请从下面的第一行开始，逐字照抄到包含“coord(59,28)”的那一行为止，该行也要抄上。

+--

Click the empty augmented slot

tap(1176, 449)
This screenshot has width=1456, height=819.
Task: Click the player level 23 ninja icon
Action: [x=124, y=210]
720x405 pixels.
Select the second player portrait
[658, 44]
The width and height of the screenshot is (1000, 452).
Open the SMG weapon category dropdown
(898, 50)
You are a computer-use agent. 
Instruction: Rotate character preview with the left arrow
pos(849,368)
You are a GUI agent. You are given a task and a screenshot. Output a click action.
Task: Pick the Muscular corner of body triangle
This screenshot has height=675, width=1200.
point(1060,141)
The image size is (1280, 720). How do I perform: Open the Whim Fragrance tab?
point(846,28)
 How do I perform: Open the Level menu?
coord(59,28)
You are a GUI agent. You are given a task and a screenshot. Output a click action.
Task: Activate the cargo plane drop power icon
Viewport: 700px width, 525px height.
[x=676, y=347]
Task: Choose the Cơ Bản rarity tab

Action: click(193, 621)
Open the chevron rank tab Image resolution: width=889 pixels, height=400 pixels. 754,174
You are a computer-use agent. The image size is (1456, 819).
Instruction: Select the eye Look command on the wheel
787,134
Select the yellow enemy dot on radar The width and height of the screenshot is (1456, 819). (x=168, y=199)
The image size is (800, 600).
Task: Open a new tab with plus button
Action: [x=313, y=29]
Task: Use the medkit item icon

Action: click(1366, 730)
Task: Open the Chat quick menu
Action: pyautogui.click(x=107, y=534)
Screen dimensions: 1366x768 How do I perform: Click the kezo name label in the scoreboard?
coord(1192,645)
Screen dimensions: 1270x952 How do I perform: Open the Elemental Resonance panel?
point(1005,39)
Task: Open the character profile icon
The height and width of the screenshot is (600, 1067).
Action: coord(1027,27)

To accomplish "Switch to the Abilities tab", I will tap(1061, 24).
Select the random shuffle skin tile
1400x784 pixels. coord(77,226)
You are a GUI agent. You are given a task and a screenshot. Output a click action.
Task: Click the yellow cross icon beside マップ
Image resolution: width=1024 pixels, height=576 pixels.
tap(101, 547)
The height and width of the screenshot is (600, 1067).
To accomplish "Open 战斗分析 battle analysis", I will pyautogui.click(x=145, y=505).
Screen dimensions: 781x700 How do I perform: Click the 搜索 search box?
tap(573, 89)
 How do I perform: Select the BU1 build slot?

+--

问题解答 >>
Click the empty augmented slot

tap(1176, 449)
This screenshot has width=1456, height=819.
Task: Click the player level 23 ninja icon
Action: [x=124, y=210]
720x405 pixels.
Select the second player portrait
[658, 44]
The width and height of the screenshot is (1000, 452).
Open the SMG weapon category dropdown
(898, 50)
You are a computer-use agent. 
Instruction: Rotate character preview with the left arrow
pos(849,368)
You are a GUI agent. You are given a task and a screenshot. Output a click action.
Task: Pick the Muscular corner of body triangle
This screenshot has height=675, width=1200.
point(1060,141)
The image size is (1280, 720). How do I perform: Open the Whim Fragrance tab?
point(846,28)
 How do I perform: Open the Level menu?
coord(59,28)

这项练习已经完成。